I had a rough week. It feels like a month has passed since this morning and a year since last Sunday. I'm allowed to say that because I have an incredible support system scattered across the globe who loves me and prays for me.
I also have this incredible job where I get to engage excited teenagers about interesting theological ideas and encourage them to think honestly about their faith and respectfully engage with those who disagree. I also get to be involved in thought provoking conversations with my peers. I even have the privilege of ongoing conversations with alumni who are growing as independent thinkers who want to be more Jesus loving in their interactions. I absolutely love all of that, and I had a ton of those kind of positive interactions this week.

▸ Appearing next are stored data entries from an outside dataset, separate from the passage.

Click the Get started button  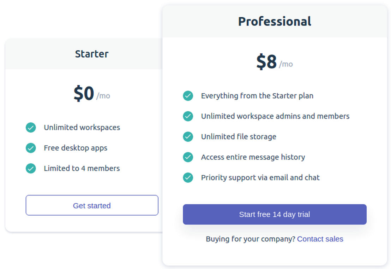click(92, 205)
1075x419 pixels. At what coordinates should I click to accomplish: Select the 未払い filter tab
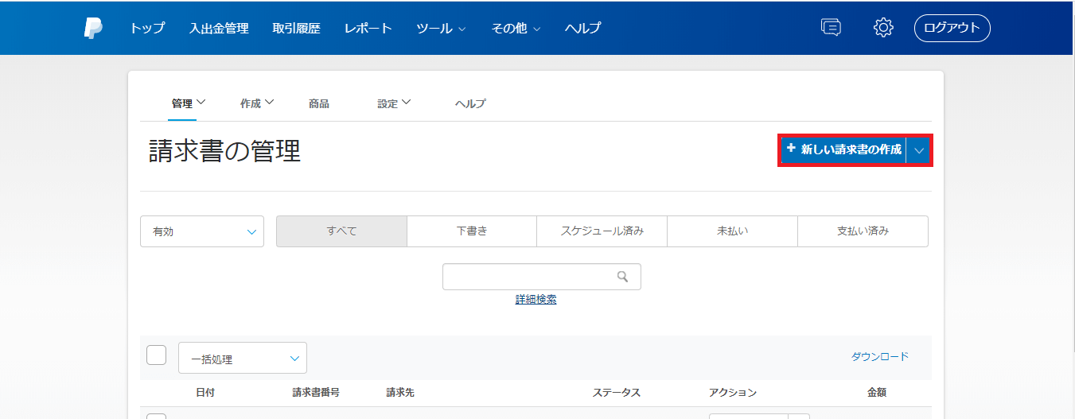click(732, 231)
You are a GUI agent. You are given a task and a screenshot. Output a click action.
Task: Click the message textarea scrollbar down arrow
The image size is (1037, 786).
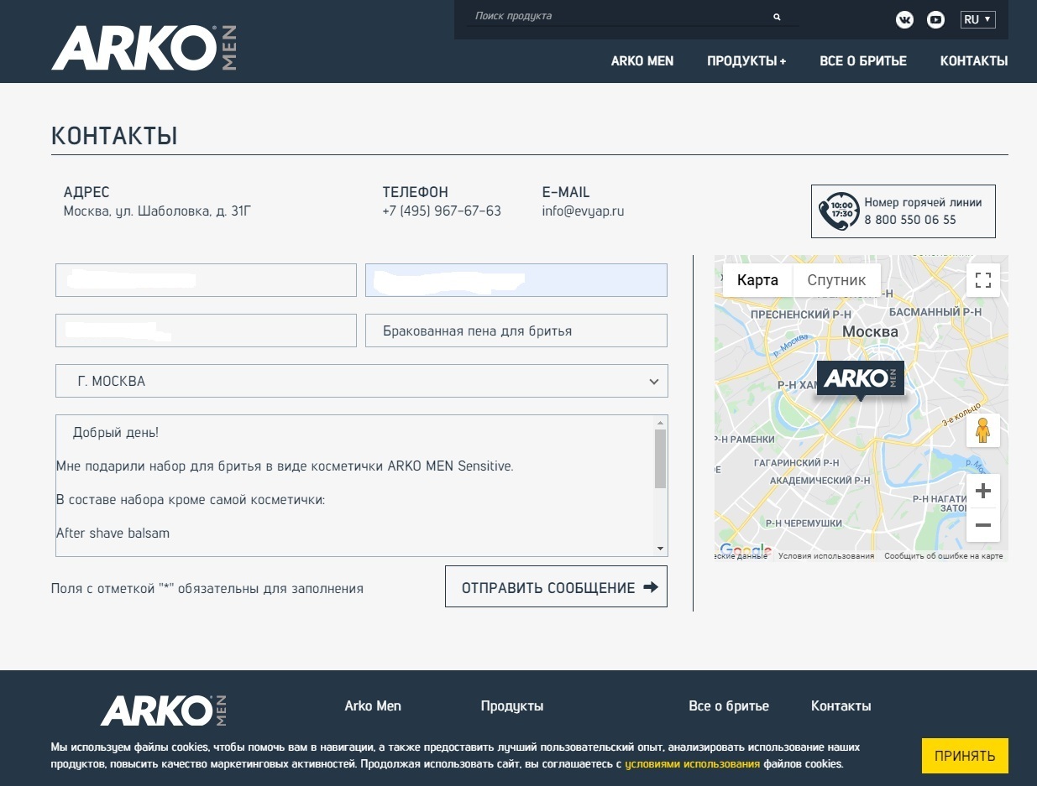click(661, 549)
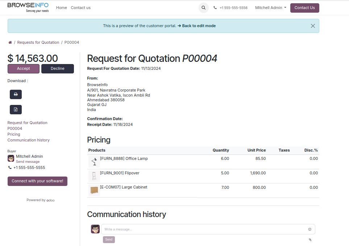Screen dimensions: 349x246
Task: Decline the quotation
Action: 58,69
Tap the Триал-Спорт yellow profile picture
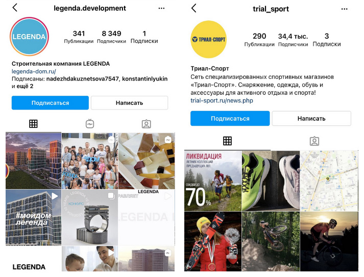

I also had my botox injections.
I also had my Jahreskontrolle.
There were also great moments in both of those appointments - the nurses prepping me for the botox joked with me about how this was my favorite nap of the year, and the doctor who's met with me the past five years for the Jahreskontrolle asked me to celebrate my incredible progress with a medical student. He straight up said it was a miracle. I still need to catheterize daily, and I still need a wheelchair most of the time.
There's tension in those truths, and good things don't make my struggles disappear.
However, I won't give up.
Five and a half years ago I was told I'd never walk again. I'm walking more month by month. I was told no new function would return two years post accident, and I've continued to see ongoing improvements even to this past summer. My story isn't over, but significantly, I'm not writing it on my own. I need a lot of support. God has given me far more than I can handle, and I'm calling out to my prayer team to send me encouragements and ask God for new strength and healing. I believe in a God of miracles.
The physical struggles of this week have connected implications in my holistic health, and my stress levels have been high. It's a vicious cycle that I'm trying to break free from this week so that I can continue to bring joy into my classroom and all my interactions with students, staff, and others in my community.
Last week was rough, but my overall progress is still aimed towards being more like Jesus. My trajectory is unchanged despite some setbacks in my holistic health this week. Please pray for me to return to full strength in every area of my life to represent Jesus better day by day.